**What is required:** Using the data that follows, return exactly the lines from the one that contains "Given: Select the CyberRT block" through the one that contains "The image size is (1568, 689).", ends included.

**Source records:**
☆ ☆ ☆
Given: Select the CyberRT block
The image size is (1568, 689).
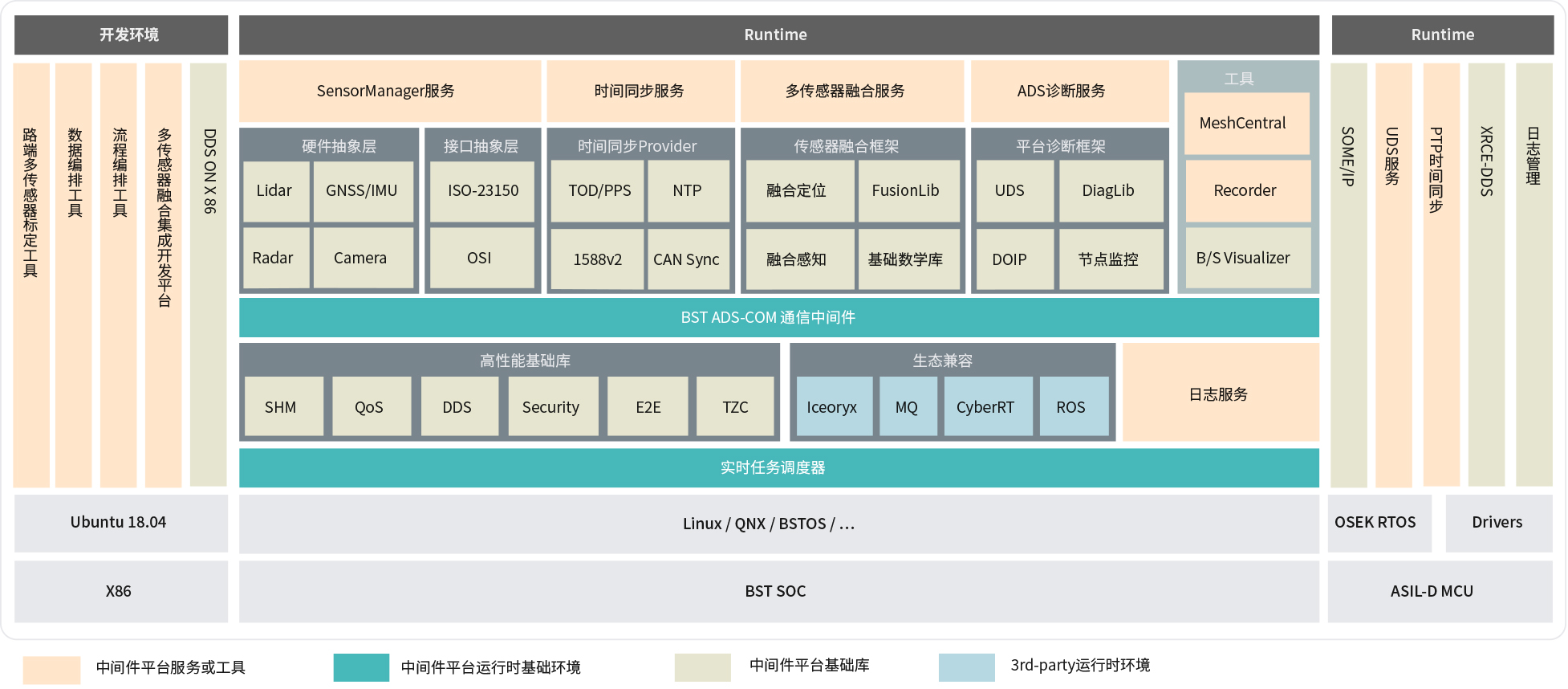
☆ ☆ ☆
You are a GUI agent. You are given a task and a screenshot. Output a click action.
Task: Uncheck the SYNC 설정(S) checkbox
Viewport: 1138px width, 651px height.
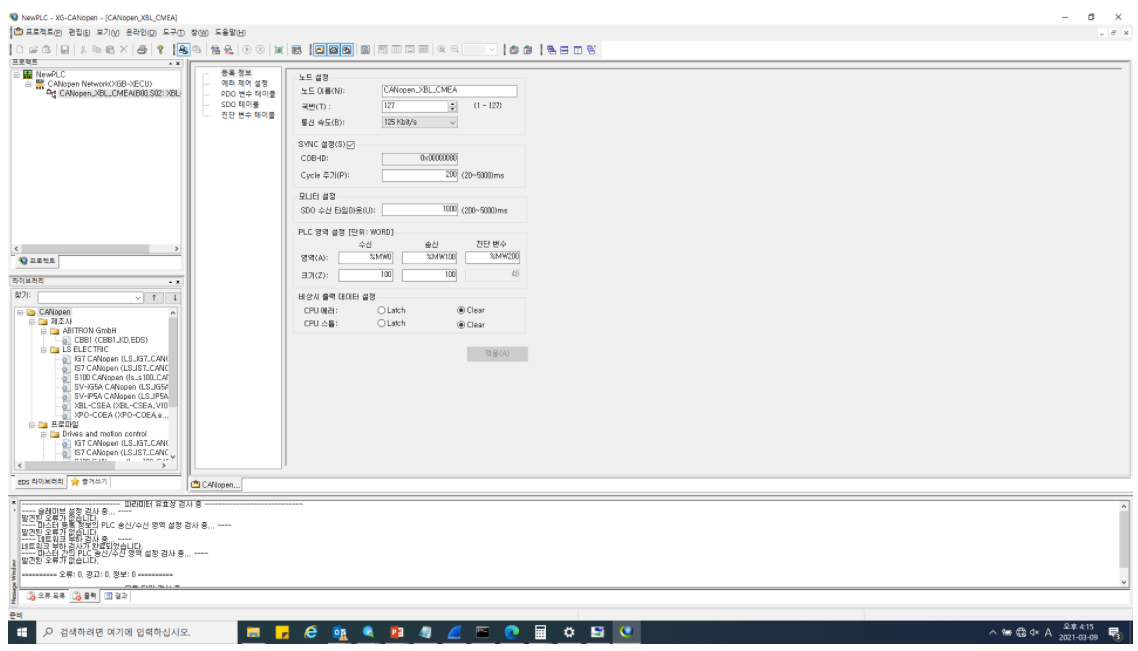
☆ ☆ ☆
**Task answer:**
Given: Select the CyberRT block
The image size is (1568, 689).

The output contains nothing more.